Lovesoftplay Thu 27-Sep-12 19:00:15

I am torn on this one, but am tending to agree with locoparentis. As long as all the specific questions are properly answered, your DH could always tag a note on the end.

Or is there a contact number for the SW who asked for the reference? He could casually ring her and say "just wondering where in the reference am I meant to write about his name changes, don't want to put them in the wrong place (nervous laugh)" and see what she says?

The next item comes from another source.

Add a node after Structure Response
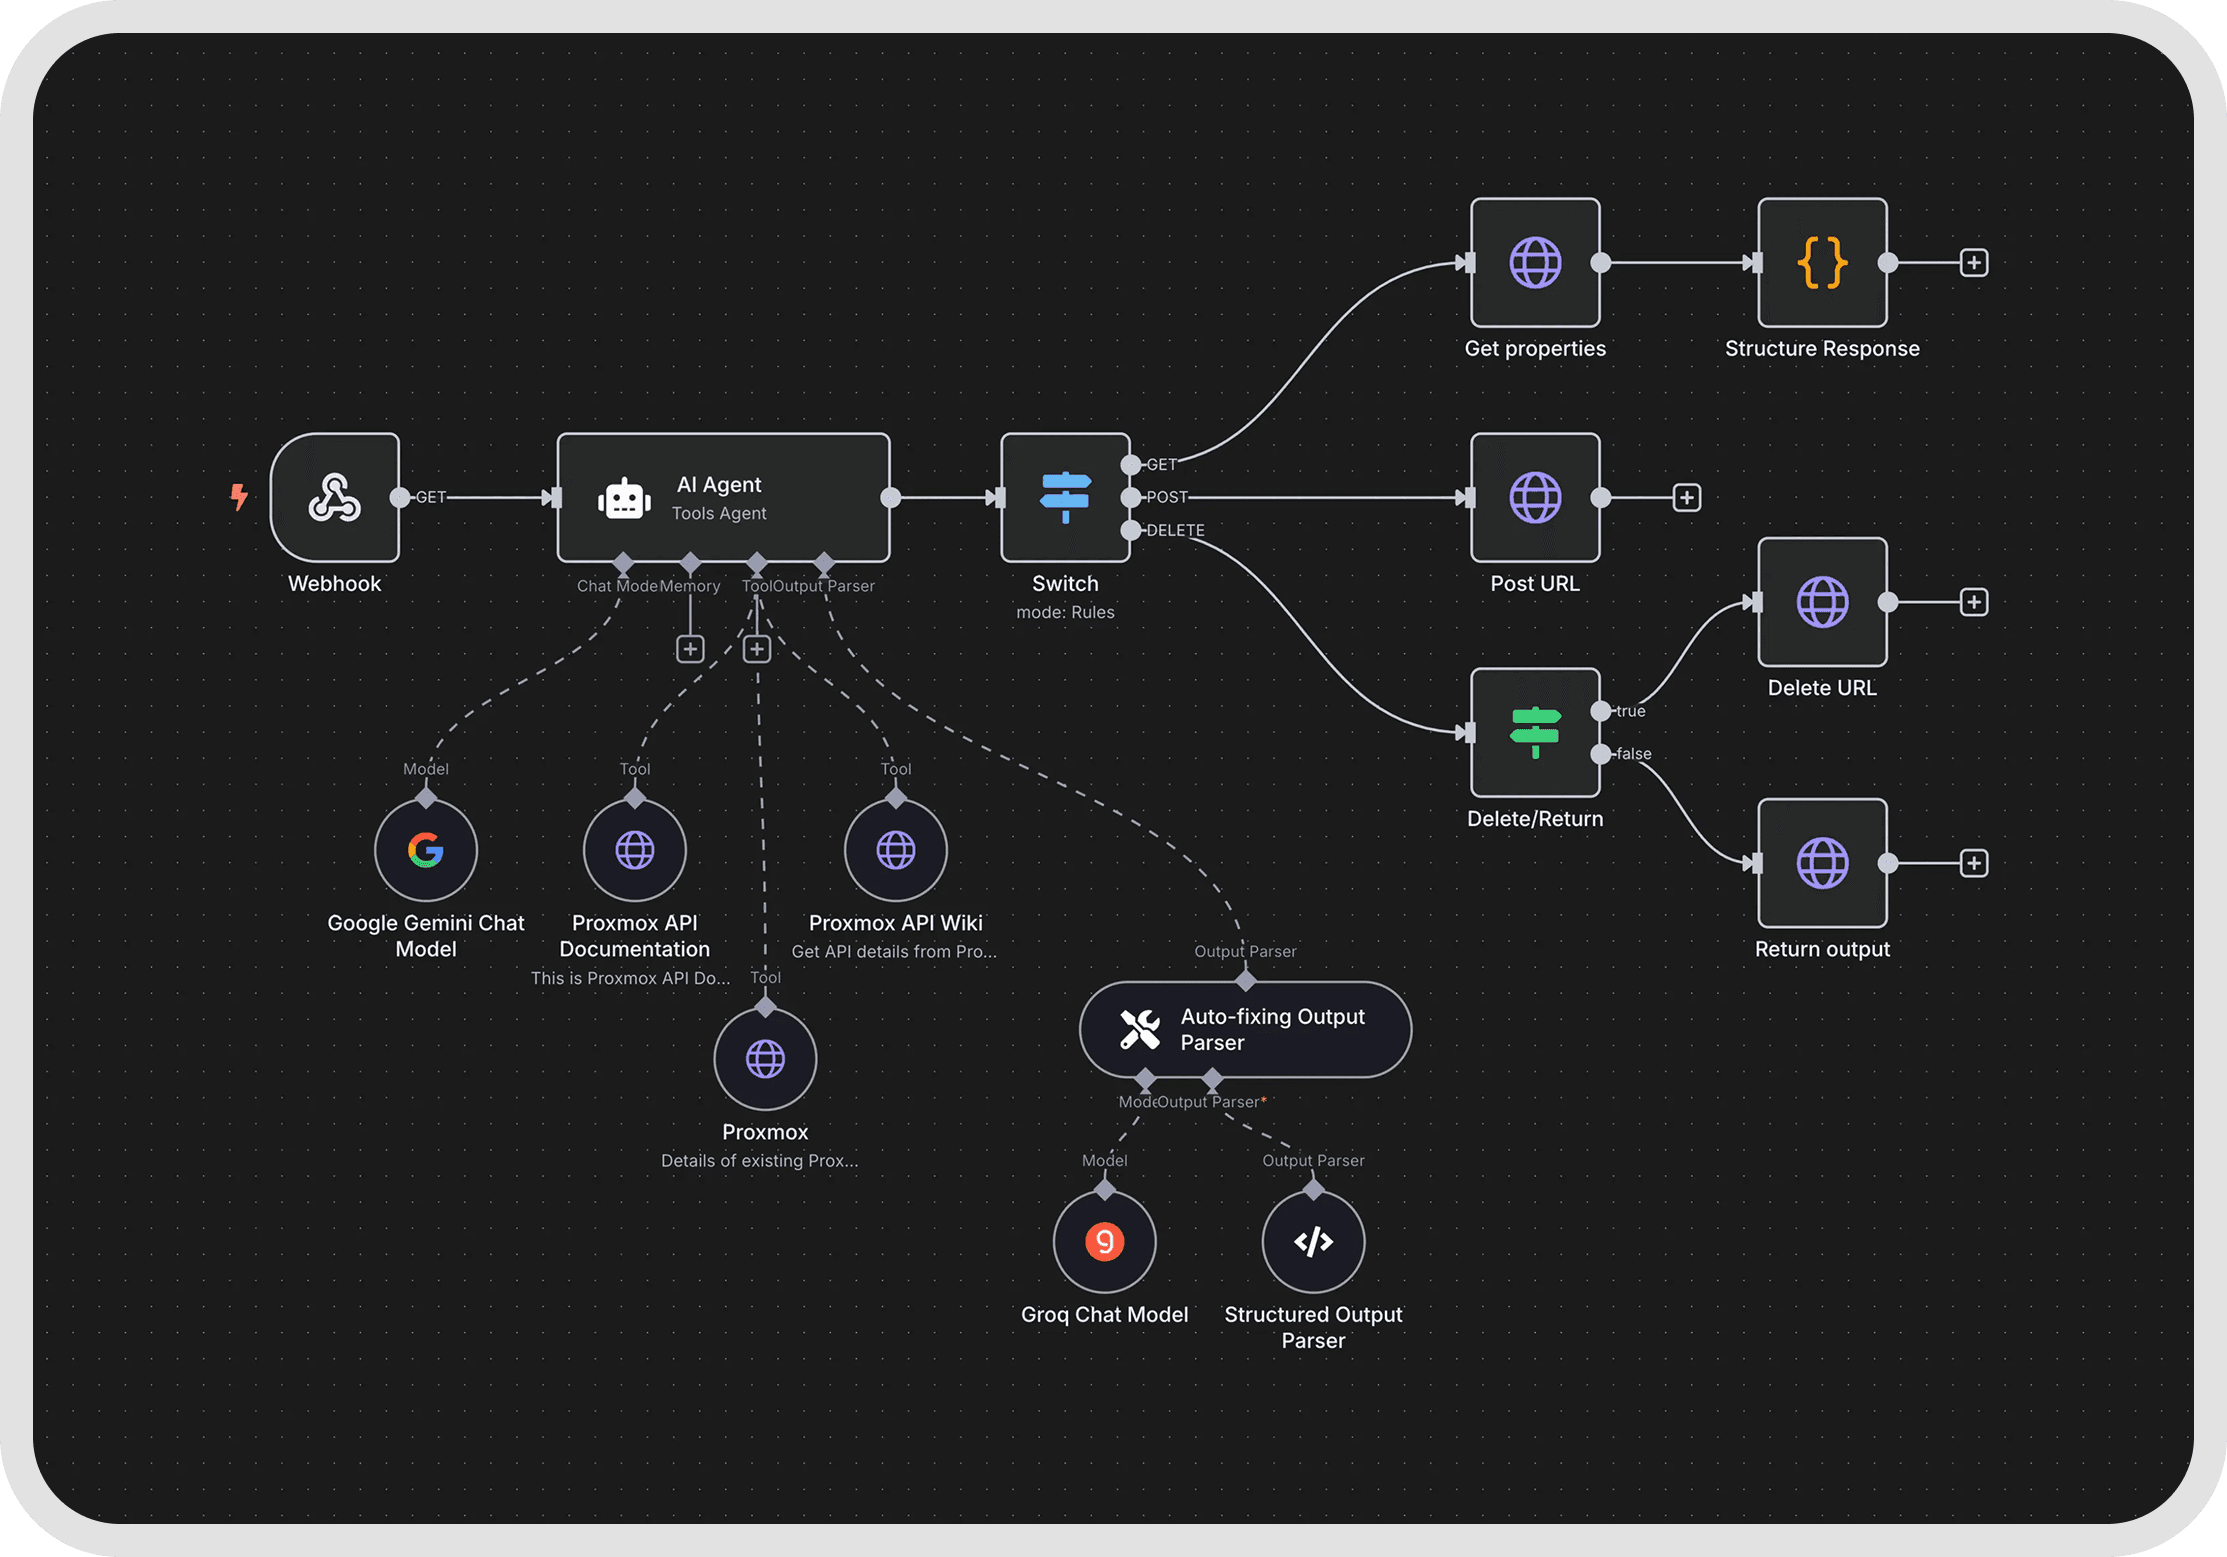The image size is (2227, 1557). click(1973, 263)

FamiliesShareGerms Thu 27-Sep-12 19:20:11

Yes, what Lovesoftplay said. Either he says something and it’s nothing, in which case no harm done. Or he says something and it reveals something of concern, in which case that needs to be explored. Or he says nothing, but possibly withholds something which needed to be explored and leads to an inappropriate decision being made. I know which one I consider the least worst outcome on my conscience...

Definitely think he should mention it, either to social worker or on form. Think what lovessoftplay was really good.

If it is not important or an issue then revealing it will not do any harm and if there were any problems connected to it then I am sure we would all want kids to be kept safe.

snail1973 Fri 28-Sep-12 13:46:26

You say should DH mention this, or is it not a concern. I think that your DH should absolutely mention this if he has any concerns at all about what their reasons for changing their name might be. If he thinks they have been dishonest at work about this, or that they may have been trying to conceal something then he has a duty to mention it.

I do not think adopters should be made to jump through unnecessary hoops (god knows we jumped through enough of them ourselves when we did our home study the first time). But the point of references like this is to see if anyone who knows this person has any concerns at all about them or their past. It is not just a paper exercise.

As long as he sticks to the facts and is not making any personal judgements about the person then he is just stating the truth.

HTH

titchy Fri 28-Sep-12 13:50:32

I'd saymentioned it, unless of course the employee is female and has changed their name due to marriage....

hifi Fri 28-Sep-12 20:32:32

Dh called our social worker and told her.she passed it on,they do know about the name changes and thanked him for telling them.thanks for the advice.